The goal of psychology is just as worthwhile as the goal of natural science. Unfortunately, the result is near-worthless because it is so unreliable. The subject matter is difficult to study by nature, and psychologists only exacerbate the problem with their unrepentant refusal to employ the scientific method.
The only reason why one might find the subject difficult to learn is if the person has trouble with abstract thinking, as well as conceptualizing. This might explain his attitude.
I think the gist of what others have been saying is that those fields would be more useful if they did, in fact, conduct themselves like scientists. The results would still be limited by the inherent problems with the source data, but it wouldn't be as arbitrary as it is now.

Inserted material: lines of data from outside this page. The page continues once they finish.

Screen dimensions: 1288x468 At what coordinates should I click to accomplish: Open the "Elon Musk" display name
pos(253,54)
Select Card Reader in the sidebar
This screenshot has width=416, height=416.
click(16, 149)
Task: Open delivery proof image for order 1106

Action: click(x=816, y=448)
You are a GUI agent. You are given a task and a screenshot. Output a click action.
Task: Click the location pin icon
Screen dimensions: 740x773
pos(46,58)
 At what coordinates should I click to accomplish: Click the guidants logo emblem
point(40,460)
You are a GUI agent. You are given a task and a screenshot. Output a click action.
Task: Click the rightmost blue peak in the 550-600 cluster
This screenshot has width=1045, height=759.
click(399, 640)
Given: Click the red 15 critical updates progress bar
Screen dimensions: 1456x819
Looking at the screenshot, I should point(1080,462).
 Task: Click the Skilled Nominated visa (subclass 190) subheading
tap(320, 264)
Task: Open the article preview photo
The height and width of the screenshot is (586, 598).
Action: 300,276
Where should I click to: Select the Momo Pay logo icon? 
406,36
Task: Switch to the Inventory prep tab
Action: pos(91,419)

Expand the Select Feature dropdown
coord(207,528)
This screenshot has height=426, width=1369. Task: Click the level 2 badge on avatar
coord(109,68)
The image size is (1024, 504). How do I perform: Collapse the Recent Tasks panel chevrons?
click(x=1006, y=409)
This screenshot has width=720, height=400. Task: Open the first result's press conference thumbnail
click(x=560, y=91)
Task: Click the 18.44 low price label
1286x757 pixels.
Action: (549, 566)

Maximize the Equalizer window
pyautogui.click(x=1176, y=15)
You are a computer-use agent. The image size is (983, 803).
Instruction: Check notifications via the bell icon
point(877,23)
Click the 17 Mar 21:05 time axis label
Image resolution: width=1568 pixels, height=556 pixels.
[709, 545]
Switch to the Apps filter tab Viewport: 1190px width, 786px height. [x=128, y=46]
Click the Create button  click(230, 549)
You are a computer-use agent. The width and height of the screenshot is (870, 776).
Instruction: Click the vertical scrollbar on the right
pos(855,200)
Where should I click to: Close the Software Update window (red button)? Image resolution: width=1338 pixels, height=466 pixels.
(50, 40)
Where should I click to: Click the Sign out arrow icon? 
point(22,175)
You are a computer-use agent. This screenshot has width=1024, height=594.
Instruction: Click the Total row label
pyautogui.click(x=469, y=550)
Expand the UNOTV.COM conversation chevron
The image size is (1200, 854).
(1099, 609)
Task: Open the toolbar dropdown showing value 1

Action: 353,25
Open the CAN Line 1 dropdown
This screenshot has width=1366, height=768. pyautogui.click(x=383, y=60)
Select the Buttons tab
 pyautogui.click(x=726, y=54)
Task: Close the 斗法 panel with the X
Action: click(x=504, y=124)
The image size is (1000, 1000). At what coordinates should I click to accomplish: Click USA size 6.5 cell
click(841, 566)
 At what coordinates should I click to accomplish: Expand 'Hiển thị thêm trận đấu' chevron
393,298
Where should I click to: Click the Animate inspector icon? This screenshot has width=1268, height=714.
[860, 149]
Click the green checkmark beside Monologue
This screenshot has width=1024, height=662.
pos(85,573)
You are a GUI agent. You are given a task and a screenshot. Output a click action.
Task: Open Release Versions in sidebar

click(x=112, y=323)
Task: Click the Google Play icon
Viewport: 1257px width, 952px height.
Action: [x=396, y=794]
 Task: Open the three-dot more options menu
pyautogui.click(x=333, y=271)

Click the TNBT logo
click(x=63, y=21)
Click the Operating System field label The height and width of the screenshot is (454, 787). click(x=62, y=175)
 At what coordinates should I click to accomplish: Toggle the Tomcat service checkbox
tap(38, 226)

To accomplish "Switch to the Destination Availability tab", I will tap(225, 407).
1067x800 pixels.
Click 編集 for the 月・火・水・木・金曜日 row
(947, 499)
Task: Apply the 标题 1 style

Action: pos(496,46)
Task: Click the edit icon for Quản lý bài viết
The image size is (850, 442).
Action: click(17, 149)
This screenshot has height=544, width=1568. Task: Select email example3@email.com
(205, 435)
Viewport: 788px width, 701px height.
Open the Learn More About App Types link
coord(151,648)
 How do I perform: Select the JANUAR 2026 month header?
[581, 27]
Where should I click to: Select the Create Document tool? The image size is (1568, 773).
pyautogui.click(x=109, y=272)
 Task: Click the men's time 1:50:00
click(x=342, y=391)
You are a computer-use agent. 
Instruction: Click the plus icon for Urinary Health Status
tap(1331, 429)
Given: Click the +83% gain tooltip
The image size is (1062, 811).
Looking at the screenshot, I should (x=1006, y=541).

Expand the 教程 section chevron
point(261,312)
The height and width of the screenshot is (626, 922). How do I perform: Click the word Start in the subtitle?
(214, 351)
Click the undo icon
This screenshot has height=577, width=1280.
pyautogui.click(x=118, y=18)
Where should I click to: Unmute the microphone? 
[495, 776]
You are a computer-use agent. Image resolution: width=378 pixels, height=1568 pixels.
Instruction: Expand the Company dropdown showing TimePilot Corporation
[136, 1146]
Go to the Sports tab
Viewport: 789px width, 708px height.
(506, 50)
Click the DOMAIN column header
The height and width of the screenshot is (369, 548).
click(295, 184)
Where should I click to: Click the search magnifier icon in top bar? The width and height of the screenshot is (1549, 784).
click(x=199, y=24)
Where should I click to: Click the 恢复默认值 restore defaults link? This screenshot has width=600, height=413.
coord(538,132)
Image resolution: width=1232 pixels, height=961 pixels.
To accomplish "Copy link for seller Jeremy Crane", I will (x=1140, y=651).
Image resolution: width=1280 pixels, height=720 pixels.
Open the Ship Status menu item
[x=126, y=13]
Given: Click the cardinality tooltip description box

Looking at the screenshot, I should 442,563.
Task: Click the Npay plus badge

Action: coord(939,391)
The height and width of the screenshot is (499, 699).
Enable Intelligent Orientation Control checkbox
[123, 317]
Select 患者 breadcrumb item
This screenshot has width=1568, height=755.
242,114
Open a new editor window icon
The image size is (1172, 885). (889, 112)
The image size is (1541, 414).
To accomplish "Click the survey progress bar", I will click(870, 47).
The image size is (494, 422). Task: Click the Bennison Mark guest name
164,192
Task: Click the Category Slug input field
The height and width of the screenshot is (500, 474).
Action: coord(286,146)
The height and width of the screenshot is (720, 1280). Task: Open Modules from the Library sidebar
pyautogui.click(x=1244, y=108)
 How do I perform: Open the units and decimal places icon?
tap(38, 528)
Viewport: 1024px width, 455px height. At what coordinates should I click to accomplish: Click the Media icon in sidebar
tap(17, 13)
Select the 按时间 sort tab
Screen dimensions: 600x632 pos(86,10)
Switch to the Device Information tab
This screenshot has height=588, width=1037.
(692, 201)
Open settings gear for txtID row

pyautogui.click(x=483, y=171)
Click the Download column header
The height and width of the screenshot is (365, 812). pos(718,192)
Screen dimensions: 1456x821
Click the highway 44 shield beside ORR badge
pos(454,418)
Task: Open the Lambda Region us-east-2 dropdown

But, if one were to be scientific, the method he's suggesting involves outright ignoring facts. Those facts are there are areas that science has no business in: meaning, philosophy. When one ignores that fact, you are not applying the scientific method appropriately. Thereby, you self-defeat the whole point of the attempt before you even begin. It'd be worse than partially arbitrary. It'd be totally worthless.
We also get irritated when people take the title "scientist" and apply it where it clearly does not belong.
I do marvel at the irony of this.
If a psychology degree required knowledge of scientific methods, it would be useful. Unfortunately, psychology is taught in a manner which closely resembles sociology, history, English literature, and every other field of the "humanities", which is to say that theories are judged on how convincingly you can argue for them or at best, produce shaky statistics to grant them false credibility, with no formal method of determining their objective usefulness or accuracy.
Of course, the idea of the actual application of logic versus the misuse of logic has no barring on his thinking, despite this is of paramount importance to the field.
Then prepare to be surprised. I've read psych textbooks, and their discussion of scientific methods is limited to proper use of statistics. In their minds, that is the scientific method. Argh.
Fact has been overridden by the books Wong has read. But, he never went through the program, so he can't really judge the cirriculum because he is not an authority in such a field. He does not have a degree to prove he has taken the tests and studied. :rolleyes:
Igot sidebar
Then what we have is a wrong educational system, which should teach the scientific method to the students in this area as a method to be followed, not some "side topic in the philosophy books".
This person needs a serious study in nonoverlapping magisteria. That way, he'd see how wrong this stance is.